Springer entlässt bis Ende 2003 ein Zehntel seiner Belegschaft, rund 1400 Mitarbeiter werden abgebaut. Eine "Forsetzung der konsequenten Sparpolitik" nennt Springer den Personalabbau. "Massentlassungen" würde der Volksmund dazu sagen. Jener Volksmund, den Springer in seinem Massenblatt "Bild" so gerne die Stimme gibt.
Einen Verlag mit einer so langen Tradition konservativer Weltanschauung wie Springer fällt ein solcher Schritt besonders schwer. Denn die Unternehmensphilosophie von Verlagsgründer Axel Cäsar Springer sieht vor, dass jene Mitarbeiter, die treu zu ihrem Chef stehen, auch nicht im Regen stehen gelassen werden: Der Verleger und seine Getreuen - in guten wie in schlechten Zeiten. Was der verstorbene Axel Cäser Springer nicht ahnte, war, dass die Zeiten so schlecht werden können wie sie jetzt sind.
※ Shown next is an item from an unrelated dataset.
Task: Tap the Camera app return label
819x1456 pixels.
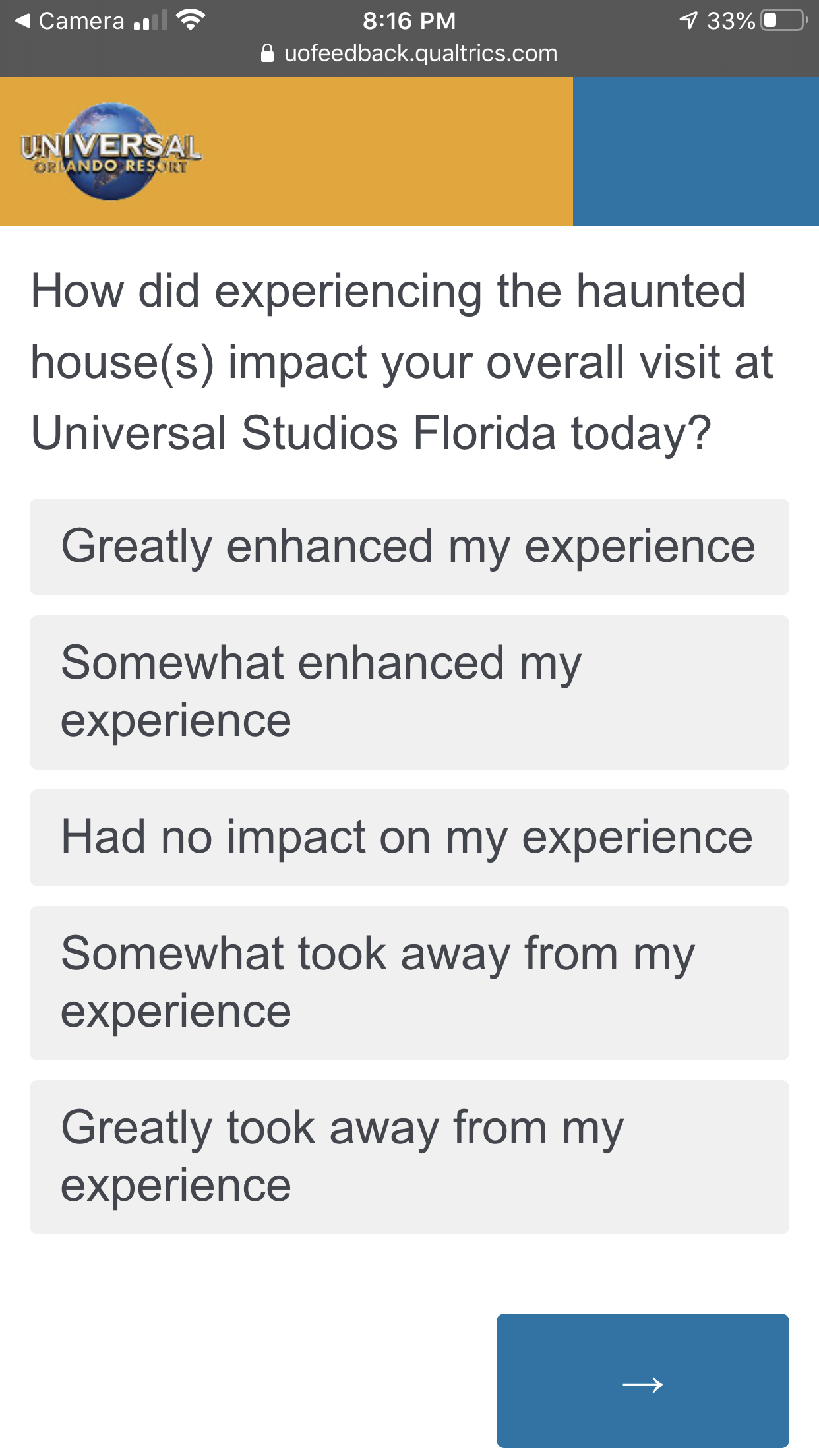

Der Springer-Verlag, der es lange Zeit so gut verstand aus Druckmaschinen Geldmaschinen zu machen, steht kurz davor, in ein betriebswirtschaftliches Desaster zu schlittern. Bei gerade mal ein Prozent lag die letzte ausgewiesene Gewinnmarge von Springer - nur 14 Mio. DM Gewinn bei einem Umsatz von 1,43 Mrd. DM im ersten Halbjahr. Ohne Radikalsanierung wird der Konzern gnadenlos in die Verlustzone schlittern, deshalb musste er jetzt Personal abbauen. Wie der designierte Springer-Chef Matthias Döpfner diesen Schritt allerdings mit der Unternehmensphilosophie des Hamburger Verlagshauses vereinbaren kann, fragen sich nicht nur die Mitarbeiter, die jetzt um ihre Stellen zittern müssen.